< Job 18 >

1 Toen antwoordde Bildad, de Suhiet, en zeide:
Então Bildad, o Shuhite, respondeu,
2 Hoe lang is het, dat gijlieden een einde van woorden zult maken? Merkt op, en daarna zullen wij spreken.
“Quanto tempo você vai caçar por palavras? Considere, e depois falaremos.
3 Waarom worden wij geacht als beesten, en zijn onrein in ulieder ogen?
Por que somos contados como animais, que se tornaram impuros à sua vista?
4 O gij, die zijn ziel verscheurt door zijn toorn! Zal om uwentwil de aarde verlaten worden, en zal een rots versteld worden uit haar plaats?
Você que se rasga em sua raiva, a terra será abandonada para você? Ou a rocha será removida de seu lugar?
5 Ja, het licht der goddelozen zal uitgeblust worden, en de vonk zijns vuurs zal niet glinsteren.
“Sim, a luz dos ímpios será apagada. A faísca de seu fogo não vai brilhar.
6 Het licht zal verduisteren in zijn tent, en zijn lamp zal over hem uitgeblust worden.
A luz será escura em sua tenda. Sua lâmpada acima dele será apagada.
7 De treden zijner macht zullen benauwd worden, en zijn raad zal hem nederwerpen.
Os passos de sua força serão encurtados. Seu próprio conselho o abaterá.
8 Want met zijn voeten zal hij in het net geworpen worden, en zal in het wargaren wandelen.
Pois ele é lançado em uma rede por seus próprios pés, e ele vagueia em sua malha.
9 De strik zal hem bij de verzenen vatten; de struikrover zal hem overweldigen.
Um laço o pegará pelo calcanhar. Uma armadilha vai pegá-lo.
10 Zijn touw is in de aarde verborgen, en zijn val op het pad.
Um laço está escondido para ele no chão, uma armadilha para ele no caminho.
11 De beroeringen zullen hem rondom verschrikken, en hem verstrooien op zijn voeten.
Os terrores o farão ter medo de todos os lados, e o perseguirão em seus calcanhares.
12 Zijn macht zal hongerig wezen, en het verderf is bereid aan zijn zijde.
Sua força será esfomeada. A calamidade estará pronta a seu lado.
13 De eerstgeborene des doods zal de grendelen zijner huid verteren, zijn grendelen zal hij verteren.
Os membros de seu corpo serão devorados. O primogênito da morte devorará seus membros.
14 Zijn vertrouwen zal uit zijn tent uitgerukt worden; zulks zal hem doen treden tot den koning der verschrikkingen.
Ele será retirado da segurança de sua tenda. Ele será levado ao rei dos terrores.
15 Zij zal wonen in zijn tent, waar zij de zijne niet is; zijn woning zal met zwavel overstrooid worden.
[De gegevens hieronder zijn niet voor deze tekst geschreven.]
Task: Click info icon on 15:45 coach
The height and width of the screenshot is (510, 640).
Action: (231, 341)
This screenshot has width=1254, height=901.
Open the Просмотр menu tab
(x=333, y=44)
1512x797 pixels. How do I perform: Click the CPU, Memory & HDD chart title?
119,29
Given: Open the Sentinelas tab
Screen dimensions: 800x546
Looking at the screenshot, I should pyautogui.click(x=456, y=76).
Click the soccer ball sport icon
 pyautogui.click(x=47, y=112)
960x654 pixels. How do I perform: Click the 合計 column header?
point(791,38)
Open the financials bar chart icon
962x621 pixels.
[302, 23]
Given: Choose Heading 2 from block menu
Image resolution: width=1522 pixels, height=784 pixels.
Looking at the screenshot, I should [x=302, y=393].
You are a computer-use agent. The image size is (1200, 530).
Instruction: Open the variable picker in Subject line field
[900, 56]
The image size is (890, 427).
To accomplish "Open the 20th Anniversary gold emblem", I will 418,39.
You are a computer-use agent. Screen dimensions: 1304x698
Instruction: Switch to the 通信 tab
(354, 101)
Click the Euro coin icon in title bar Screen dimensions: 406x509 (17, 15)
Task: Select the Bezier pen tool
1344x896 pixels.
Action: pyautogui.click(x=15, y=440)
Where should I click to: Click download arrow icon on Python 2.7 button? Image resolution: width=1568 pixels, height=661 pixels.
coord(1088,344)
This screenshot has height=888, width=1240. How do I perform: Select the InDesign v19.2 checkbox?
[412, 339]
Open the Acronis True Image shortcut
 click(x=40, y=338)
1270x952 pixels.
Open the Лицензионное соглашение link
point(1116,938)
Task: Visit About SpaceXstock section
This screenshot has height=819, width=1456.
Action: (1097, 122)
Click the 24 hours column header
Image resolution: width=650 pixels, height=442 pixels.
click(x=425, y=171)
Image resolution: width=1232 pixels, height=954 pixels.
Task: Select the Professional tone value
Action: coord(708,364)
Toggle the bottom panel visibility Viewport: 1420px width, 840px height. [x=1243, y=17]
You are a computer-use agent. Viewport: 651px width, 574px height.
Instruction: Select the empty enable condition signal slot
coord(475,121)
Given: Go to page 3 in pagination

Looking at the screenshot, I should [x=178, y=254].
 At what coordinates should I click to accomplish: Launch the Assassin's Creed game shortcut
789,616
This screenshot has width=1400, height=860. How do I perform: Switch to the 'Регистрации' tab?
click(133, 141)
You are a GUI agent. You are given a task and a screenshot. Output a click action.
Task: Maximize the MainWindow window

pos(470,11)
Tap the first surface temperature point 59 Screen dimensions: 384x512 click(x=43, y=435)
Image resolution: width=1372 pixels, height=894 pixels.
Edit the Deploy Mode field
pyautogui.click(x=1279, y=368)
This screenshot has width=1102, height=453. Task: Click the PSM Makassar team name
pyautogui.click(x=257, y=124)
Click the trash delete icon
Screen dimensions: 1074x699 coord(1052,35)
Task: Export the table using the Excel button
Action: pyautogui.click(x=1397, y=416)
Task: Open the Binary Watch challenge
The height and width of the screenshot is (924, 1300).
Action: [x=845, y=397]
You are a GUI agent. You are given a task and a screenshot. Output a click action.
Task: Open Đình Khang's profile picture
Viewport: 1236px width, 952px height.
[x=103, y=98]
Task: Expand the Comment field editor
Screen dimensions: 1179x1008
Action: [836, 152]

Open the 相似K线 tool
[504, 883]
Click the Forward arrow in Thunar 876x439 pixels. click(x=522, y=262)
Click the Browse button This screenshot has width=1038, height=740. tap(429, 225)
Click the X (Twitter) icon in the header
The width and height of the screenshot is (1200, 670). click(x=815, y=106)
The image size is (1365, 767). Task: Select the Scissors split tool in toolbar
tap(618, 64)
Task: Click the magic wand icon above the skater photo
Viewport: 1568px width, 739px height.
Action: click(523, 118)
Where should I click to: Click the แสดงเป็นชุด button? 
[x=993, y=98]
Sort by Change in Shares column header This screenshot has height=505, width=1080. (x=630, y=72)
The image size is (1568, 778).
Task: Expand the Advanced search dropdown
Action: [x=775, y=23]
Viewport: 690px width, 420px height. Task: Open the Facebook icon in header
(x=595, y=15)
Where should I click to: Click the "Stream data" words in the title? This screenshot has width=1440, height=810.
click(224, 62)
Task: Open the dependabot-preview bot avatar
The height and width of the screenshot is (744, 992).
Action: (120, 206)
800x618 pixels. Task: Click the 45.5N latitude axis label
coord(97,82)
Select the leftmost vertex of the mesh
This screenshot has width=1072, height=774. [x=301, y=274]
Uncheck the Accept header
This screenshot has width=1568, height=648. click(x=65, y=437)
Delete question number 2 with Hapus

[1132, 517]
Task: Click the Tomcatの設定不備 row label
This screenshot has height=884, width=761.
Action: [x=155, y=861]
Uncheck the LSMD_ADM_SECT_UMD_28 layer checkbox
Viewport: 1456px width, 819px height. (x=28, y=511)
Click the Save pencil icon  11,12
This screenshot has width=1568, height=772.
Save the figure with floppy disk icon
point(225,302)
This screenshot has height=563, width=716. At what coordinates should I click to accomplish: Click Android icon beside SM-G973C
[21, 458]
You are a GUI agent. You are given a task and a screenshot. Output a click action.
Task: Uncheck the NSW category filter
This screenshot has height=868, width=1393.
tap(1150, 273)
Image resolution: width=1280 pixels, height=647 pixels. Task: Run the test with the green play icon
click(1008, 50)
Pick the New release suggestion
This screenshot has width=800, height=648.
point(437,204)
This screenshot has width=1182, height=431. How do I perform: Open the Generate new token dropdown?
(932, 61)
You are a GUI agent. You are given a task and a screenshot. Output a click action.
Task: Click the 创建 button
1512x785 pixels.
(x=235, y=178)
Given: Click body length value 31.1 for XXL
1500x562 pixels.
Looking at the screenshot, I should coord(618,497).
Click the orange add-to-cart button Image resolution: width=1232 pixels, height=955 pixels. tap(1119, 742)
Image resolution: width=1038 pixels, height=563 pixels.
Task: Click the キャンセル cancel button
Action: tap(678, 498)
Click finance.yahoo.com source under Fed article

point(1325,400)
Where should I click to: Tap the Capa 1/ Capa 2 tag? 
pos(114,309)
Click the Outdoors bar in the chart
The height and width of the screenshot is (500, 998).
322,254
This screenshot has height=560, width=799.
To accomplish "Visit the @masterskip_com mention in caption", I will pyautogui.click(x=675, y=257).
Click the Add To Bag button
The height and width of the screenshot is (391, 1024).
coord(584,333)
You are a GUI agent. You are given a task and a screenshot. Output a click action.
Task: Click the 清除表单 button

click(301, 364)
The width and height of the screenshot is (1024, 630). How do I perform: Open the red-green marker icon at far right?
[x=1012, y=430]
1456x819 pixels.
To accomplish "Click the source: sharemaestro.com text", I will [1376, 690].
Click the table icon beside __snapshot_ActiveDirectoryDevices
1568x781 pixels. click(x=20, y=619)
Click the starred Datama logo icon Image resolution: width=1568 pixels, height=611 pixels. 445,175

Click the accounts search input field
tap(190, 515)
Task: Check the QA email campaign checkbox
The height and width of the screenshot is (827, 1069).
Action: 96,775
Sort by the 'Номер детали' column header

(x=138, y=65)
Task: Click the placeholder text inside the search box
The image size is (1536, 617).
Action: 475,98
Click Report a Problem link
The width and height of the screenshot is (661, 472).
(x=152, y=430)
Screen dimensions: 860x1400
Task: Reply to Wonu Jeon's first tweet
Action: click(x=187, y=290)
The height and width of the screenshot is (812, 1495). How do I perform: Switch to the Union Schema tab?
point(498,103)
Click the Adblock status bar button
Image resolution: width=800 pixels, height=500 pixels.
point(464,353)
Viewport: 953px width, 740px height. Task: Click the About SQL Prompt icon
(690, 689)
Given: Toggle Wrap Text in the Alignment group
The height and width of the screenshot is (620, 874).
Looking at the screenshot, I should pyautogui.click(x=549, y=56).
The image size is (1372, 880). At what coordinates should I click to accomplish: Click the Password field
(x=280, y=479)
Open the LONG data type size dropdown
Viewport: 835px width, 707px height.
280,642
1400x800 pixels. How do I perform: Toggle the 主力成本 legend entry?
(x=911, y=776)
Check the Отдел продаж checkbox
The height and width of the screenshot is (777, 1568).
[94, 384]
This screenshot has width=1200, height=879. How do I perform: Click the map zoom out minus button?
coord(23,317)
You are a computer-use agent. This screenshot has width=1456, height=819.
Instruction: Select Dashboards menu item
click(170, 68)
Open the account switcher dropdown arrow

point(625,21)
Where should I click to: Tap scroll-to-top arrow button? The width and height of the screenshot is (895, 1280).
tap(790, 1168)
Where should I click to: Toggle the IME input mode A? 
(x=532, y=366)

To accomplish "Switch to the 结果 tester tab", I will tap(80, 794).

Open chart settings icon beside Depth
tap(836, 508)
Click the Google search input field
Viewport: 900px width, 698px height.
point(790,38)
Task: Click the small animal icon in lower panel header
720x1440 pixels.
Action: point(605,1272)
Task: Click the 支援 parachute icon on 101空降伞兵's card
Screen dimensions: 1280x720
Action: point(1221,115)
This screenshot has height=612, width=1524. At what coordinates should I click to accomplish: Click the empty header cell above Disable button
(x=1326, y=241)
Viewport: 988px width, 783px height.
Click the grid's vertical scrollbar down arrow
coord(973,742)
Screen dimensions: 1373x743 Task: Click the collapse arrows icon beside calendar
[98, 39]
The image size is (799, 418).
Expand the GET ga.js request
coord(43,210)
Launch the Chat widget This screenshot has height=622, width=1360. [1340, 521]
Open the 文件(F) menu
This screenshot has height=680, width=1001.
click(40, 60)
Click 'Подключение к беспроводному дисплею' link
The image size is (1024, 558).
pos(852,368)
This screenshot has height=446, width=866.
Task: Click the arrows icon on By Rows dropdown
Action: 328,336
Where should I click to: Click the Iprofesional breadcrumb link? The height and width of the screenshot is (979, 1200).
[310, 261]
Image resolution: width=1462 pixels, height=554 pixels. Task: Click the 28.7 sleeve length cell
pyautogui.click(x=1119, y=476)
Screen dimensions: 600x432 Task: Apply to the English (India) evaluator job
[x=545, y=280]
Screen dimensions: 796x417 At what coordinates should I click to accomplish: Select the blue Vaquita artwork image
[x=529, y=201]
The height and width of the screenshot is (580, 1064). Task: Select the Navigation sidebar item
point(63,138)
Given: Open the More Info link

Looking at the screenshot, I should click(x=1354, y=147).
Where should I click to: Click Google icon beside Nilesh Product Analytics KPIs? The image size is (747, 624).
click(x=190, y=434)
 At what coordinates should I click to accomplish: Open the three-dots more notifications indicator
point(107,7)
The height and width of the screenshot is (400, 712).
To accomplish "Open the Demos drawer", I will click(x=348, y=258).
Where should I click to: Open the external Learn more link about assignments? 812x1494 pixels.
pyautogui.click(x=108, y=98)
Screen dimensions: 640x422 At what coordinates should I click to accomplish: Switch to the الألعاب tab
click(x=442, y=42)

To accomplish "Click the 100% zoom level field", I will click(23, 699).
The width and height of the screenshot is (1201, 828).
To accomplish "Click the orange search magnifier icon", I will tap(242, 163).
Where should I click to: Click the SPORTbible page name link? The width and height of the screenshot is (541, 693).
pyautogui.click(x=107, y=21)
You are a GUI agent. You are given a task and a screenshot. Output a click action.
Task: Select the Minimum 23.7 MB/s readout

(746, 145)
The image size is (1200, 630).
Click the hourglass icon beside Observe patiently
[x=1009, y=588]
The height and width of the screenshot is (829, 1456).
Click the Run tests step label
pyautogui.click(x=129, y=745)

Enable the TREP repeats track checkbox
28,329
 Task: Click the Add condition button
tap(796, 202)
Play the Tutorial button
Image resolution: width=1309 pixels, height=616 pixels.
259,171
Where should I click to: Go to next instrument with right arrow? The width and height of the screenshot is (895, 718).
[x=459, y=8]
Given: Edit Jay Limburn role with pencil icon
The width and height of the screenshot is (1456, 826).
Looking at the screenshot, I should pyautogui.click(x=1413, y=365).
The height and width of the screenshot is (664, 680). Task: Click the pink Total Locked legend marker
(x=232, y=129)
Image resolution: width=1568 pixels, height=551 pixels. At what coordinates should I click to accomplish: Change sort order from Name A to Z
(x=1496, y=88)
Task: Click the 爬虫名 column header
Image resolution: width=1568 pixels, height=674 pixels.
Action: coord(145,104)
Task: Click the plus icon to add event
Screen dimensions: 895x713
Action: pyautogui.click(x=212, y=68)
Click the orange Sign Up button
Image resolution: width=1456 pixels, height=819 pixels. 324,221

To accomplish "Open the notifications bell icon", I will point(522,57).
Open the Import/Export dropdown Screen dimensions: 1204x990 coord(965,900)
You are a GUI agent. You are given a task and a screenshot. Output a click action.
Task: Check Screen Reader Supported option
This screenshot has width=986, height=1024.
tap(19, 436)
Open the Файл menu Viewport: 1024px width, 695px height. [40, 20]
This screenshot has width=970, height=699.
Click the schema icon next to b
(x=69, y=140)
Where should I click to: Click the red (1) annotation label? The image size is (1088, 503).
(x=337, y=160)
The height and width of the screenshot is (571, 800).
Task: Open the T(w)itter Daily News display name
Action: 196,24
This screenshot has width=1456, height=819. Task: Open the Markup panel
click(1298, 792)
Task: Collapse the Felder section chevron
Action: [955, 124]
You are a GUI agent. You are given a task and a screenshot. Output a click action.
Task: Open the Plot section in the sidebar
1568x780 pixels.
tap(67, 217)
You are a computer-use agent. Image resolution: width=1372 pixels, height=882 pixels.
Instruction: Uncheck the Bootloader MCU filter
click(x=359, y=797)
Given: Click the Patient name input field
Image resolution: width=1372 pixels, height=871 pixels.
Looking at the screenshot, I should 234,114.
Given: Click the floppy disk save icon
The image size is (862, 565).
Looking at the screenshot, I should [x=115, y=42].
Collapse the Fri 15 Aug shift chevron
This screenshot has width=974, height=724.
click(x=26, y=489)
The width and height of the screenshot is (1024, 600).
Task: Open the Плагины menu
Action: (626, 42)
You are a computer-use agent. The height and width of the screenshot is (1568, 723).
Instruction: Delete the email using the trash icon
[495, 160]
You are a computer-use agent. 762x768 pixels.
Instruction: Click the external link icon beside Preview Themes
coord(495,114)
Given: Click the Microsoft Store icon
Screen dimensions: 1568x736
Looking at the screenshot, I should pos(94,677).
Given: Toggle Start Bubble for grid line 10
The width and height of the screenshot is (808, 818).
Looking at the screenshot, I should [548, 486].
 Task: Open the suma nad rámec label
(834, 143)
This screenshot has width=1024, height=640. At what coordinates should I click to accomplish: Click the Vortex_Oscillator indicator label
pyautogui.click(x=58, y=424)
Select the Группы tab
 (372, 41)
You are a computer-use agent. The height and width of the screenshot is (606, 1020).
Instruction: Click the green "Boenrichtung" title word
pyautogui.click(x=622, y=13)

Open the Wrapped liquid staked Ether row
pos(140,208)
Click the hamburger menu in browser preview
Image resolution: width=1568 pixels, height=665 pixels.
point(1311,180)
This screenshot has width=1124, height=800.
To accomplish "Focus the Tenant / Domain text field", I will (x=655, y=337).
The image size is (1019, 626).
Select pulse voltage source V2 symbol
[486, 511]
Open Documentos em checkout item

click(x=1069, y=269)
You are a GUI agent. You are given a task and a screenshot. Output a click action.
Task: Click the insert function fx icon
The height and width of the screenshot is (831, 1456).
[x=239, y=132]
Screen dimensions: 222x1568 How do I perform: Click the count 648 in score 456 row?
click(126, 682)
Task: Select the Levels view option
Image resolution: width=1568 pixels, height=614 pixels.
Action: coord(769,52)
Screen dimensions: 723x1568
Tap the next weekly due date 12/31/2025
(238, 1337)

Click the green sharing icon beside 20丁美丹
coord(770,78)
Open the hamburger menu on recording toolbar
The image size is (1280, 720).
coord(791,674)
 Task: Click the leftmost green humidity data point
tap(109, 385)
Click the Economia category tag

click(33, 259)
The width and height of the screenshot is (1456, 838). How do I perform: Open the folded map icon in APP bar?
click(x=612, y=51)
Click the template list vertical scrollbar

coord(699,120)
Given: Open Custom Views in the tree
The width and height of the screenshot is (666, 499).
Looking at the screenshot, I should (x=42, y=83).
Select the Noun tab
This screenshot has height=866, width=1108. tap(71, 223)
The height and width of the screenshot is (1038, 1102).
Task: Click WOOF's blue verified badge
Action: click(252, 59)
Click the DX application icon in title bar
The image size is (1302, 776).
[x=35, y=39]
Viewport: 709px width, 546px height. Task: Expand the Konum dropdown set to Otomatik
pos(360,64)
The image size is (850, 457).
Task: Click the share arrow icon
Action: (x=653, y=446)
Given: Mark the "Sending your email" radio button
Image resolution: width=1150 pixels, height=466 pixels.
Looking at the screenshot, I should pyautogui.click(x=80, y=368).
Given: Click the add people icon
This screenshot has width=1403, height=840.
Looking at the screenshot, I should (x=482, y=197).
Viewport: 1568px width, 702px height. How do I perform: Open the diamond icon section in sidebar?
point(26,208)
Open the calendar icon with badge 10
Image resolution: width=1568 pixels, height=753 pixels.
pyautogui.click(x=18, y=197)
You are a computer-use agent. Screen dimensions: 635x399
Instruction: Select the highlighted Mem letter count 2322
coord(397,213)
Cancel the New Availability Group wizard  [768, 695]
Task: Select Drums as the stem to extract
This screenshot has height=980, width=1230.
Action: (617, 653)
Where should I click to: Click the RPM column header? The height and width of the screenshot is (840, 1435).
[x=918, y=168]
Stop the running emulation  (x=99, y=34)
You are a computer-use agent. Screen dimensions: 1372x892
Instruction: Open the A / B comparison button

Lá habitará em sua tenda o que não é dele. O enxofre será disperso em sua habitação.
16 Van onder zullen zijn wortelen verdorren, en van boven zal zijn tak afgesneden worden.
Suas raízes serão secas por baixo. Seu ramo será cortado acima.
17 Zijn gedachtenis zal vergaan van de aarde, en hij zal geen naam hebben op de straten.
Sua memória perecerá da terra. Ele não terá nome na rua.
18 Men zal hem stoten van het licht in de duisternis, en men zal hem van de wereld verjagen.
Ele será conduzido da luz para a escuridão, e expulsos do mundo.
19 Hij zal geen zoon, noch neef hebben onder zijn volk; en niemand zal in zijn woningen overig zijn.
Ele não terá nem filho nem neto entre seu povo, nem qualquer remanescente onde ele morava.
20 Over zijn dag zullen de nakomelingen verbaasd zijn, en de ouden met schrik bevangen worden.
Aqueles que vierem depois ficarão surpresos com seu dia, como aqueles que foram antes estavam assustados.
21 Gewisselijk, zodanige zijn de woningen des verkeerden, en dit is de plaats desgenen die God niet kent.
Certamente tais são as habitações dos injustos. Este é o lugar daquele que não conhece a Deus”.